(DATA EXTRACT)

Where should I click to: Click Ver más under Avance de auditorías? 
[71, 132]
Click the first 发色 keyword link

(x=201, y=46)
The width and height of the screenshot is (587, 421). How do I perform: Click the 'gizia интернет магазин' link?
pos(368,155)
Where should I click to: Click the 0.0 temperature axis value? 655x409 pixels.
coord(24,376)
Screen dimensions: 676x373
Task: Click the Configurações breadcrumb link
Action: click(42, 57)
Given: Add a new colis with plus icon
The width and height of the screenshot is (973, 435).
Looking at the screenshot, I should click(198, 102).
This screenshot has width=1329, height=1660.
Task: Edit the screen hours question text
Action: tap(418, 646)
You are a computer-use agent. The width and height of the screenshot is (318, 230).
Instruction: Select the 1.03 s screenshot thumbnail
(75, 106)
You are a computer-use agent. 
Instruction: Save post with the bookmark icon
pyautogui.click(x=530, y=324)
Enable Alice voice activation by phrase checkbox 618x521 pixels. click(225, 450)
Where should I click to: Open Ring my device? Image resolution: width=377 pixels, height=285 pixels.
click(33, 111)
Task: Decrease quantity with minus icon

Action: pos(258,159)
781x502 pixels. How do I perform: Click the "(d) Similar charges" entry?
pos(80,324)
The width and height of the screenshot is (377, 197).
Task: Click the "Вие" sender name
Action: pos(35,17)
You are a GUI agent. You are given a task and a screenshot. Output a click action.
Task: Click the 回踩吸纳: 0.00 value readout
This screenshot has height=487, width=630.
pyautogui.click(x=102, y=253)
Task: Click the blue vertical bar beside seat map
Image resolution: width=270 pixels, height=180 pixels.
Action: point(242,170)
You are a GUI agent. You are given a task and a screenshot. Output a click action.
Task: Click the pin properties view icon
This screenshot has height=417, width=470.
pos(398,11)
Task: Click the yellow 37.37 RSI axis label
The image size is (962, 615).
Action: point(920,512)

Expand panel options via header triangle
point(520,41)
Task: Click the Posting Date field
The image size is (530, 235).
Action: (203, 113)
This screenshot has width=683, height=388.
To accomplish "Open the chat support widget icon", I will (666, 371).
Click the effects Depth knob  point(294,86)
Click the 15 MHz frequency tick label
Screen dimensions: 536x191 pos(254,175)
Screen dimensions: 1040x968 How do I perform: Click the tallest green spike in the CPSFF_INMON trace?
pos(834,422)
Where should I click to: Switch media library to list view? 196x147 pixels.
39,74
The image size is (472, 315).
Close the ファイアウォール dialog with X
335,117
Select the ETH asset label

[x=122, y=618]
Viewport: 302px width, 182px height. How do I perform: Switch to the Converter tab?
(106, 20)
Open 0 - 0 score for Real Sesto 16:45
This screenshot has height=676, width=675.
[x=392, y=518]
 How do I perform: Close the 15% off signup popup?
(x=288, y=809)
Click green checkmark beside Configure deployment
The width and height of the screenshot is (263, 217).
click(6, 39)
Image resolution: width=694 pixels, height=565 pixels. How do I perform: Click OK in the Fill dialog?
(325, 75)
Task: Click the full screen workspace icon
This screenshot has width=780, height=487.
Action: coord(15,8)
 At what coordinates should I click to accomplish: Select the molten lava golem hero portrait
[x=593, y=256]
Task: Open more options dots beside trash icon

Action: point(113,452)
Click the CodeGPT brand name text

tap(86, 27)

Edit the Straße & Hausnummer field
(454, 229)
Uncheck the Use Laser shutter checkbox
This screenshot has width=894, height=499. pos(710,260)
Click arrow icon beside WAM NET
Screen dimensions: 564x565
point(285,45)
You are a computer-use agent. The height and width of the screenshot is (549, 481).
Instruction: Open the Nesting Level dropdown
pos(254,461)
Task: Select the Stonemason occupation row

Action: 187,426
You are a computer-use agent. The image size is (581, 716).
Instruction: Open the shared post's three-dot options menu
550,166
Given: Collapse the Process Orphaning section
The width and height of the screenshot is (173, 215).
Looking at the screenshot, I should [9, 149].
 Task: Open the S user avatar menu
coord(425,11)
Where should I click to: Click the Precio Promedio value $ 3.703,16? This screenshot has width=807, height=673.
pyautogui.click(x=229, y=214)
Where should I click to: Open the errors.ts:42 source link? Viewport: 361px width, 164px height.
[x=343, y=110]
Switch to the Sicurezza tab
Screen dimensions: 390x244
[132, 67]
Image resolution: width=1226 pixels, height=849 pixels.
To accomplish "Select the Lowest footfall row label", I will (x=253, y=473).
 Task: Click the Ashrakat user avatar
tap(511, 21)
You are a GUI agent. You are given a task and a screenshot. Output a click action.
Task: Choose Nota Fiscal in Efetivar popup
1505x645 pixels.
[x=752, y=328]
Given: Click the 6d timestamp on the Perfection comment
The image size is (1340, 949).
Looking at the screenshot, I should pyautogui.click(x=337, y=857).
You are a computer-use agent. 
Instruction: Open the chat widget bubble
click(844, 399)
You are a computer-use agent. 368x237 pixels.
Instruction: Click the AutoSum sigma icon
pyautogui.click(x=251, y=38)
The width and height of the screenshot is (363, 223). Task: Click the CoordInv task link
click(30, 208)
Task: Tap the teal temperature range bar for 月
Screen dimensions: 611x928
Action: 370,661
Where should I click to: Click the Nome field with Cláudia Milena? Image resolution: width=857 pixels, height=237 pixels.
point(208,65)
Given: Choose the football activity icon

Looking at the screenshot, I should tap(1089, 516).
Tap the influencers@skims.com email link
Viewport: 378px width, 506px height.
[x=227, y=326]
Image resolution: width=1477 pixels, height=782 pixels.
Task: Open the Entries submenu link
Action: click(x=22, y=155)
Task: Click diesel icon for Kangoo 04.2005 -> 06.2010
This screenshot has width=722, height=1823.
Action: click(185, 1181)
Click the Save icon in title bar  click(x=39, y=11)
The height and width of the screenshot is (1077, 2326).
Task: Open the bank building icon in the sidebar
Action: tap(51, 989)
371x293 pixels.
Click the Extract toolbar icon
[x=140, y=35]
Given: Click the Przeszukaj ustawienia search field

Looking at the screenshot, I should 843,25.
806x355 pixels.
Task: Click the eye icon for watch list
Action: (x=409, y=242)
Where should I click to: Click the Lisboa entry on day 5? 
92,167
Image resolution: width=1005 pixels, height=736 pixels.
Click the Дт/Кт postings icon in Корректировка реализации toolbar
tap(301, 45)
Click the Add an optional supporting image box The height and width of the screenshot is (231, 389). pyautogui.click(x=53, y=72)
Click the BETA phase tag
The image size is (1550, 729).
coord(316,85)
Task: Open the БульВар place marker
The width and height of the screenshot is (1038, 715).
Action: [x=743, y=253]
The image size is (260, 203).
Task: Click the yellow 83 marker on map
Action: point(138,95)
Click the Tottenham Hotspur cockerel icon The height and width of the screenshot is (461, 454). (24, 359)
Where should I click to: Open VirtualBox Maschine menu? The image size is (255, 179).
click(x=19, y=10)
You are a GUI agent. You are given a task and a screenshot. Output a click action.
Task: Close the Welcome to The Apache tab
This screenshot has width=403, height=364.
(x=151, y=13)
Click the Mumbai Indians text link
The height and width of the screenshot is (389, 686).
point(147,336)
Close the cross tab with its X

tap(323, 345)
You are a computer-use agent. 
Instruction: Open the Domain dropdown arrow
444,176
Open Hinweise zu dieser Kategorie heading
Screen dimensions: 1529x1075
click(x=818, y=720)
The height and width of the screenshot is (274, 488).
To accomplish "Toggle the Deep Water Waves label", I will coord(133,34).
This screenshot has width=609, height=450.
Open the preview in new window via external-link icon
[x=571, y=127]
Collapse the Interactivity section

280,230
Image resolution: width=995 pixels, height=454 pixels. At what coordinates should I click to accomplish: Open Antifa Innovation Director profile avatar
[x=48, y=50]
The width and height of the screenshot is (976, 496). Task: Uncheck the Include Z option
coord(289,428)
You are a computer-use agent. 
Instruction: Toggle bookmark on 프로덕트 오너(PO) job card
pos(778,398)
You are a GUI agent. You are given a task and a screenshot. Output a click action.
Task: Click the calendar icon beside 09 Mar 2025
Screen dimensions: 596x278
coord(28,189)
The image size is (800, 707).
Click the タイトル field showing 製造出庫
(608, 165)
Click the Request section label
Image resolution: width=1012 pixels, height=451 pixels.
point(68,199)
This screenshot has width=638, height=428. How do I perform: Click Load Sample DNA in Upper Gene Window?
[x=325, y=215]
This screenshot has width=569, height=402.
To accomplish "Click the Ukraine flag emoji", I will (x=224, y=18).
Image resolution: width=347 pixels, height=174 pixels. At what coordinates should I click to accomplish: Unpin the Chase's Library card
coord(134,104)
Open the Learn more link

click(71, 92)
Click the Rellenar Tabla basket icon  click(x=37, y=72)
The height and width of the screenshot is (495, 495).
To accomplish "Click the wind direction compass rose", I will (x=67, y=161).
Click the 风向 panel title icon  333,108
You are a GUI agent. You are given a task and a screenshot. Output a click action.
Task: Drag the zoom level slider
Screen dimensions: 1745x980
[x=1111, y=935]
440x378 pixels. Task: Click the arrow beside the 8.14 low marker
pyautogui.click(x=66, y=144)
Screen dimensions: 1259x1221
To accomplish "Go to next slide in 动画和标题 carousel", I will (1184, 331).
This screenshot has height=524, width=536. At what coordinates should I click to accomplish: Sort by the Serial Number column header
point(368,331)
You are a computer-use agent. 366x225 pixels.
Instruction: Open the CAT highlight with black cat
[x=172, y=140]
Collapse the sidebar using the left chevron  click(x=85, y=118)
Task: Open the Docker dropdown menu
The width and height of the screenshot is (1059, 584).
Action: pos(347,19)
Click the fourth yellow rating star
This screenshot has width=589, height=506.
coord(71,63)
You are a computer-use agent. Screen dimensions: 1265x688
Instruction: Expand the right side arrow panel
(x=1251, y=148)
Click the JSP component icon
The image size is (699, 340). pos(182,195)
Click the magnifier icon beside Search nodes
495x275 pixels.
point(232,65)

(End DATA EXTRACT)

The total of lines in the data that contain "computer" is all you should give.

10